> **Task to carry out**: Copy word for word the part of the news article on the Supreme Court ruling for a Texas death-row inmate between "Edward Dawson, an" and "of his rights.", inclusive.

Start of Selected excerpt

Justices side with inmate on death row
Evidence testing at issue in case
HOUSTON — The US Supreme Court ruled yesterday for a Texas inmate sentenced to die for killing his girlfriend and her two adult sons nearly two decades ago, saying the man who came within about an hour of being executed last year can ask to test crime-scene evidence he says may show he is innocent.
By its 6-to-3 ruling, the court ensured that Hank Skinner won’t be put to death any time soon while his legal case continues. But the decision doesn’t necessarily result in Skinner winning the right to perform genetic testing on evidence found at the scene of the triple slayings in a home in Pampa in the Texas Panhandle on New Year’s Eve 1993. Such a request would still have to go through the courts.
Edward Dawson, an attorney for District Attorney Lynn Switzer, whose office prosecuted Skinner’s capital murder case, said he was disappointed with the ruling but described it as “a pretty narrow decision on the procedural point.’’
“We think it left open the question of whether or not Skinner can actually get access to the evidence,’’ Dawson said. “I think there are some strong arguments that he ultimately may not be able to.’’
Like nearly every other state, Texas has a law that allows prisoners to have DNA testing on evidence long after their conviction. Skinner tried and failed twice to invoke the state law to get at the evidence. He then filed the federal lawsuit, saying that the state had deprived him of his rights.
Prosecutors have opposed the testing request, contending it wouldn’t prove anything, and branded the civil rights action an effort by Skinner to delay his punishment. He’s been on death row since 1995.
Justice Ruth Bader Ginsburg, writing for the majority, said inmates may use a federal civil rights law to seek DNA testing that was not performed before their conviction. The case now will be returned to a federal district court to consider whether Skinner’s claim has any merit.
Skinner, 48, was convicted of killing his girlfriend, Twila Busby, 40, and her two sons, Elwin “Scooter’’ Caler, 22, and Randy Busby, 20.

End of Selected excerpt
Start of Data segment

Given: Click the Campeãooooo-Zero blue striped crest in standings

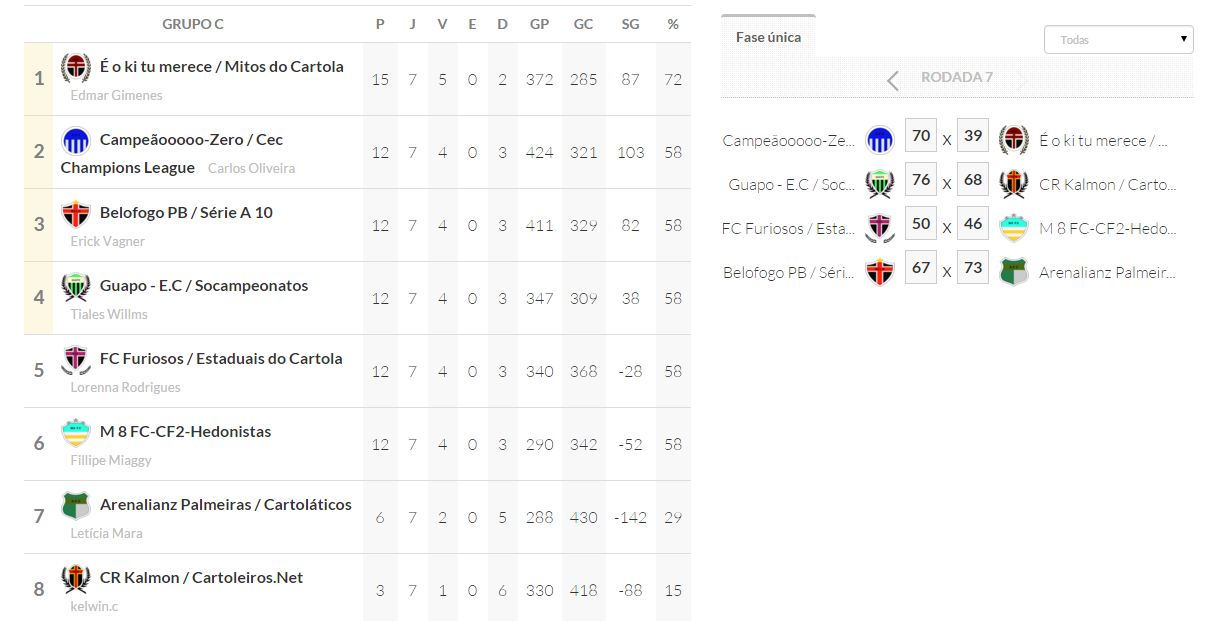Looking at the screenshot, I should click(76, 141).
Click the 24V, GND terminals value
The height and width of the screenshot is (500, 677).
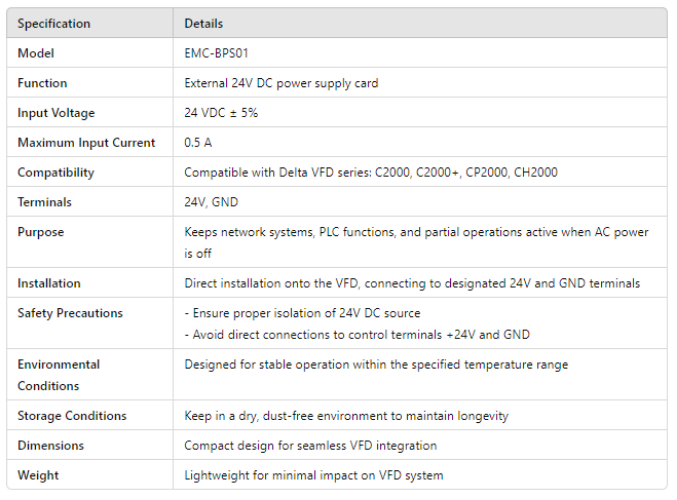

End of Data segment

> **Result for this task**:
Edward Dawson, an attorney for District Attorney Lynn Switzer, whose office prosecuted Skinner’s capital murder case, said he was disappointed with the ruling but described it as “a pretty narrow decision on the procedural point.’’
“We think it left open the question of whether or not Skinner can actually get access to the evidence,’’ Dawson said. “I think there are some strong arguments that he ultimately may not be able to.’’
Like nearly every other state, Texas has a law that allows prisoners to have DNA testing on evidence long after their conviction. Skinner tried and failed twice to invoke the state law to get at the evidence. He then filed the federal lawsuit, saying that the state had deprived him of his rights.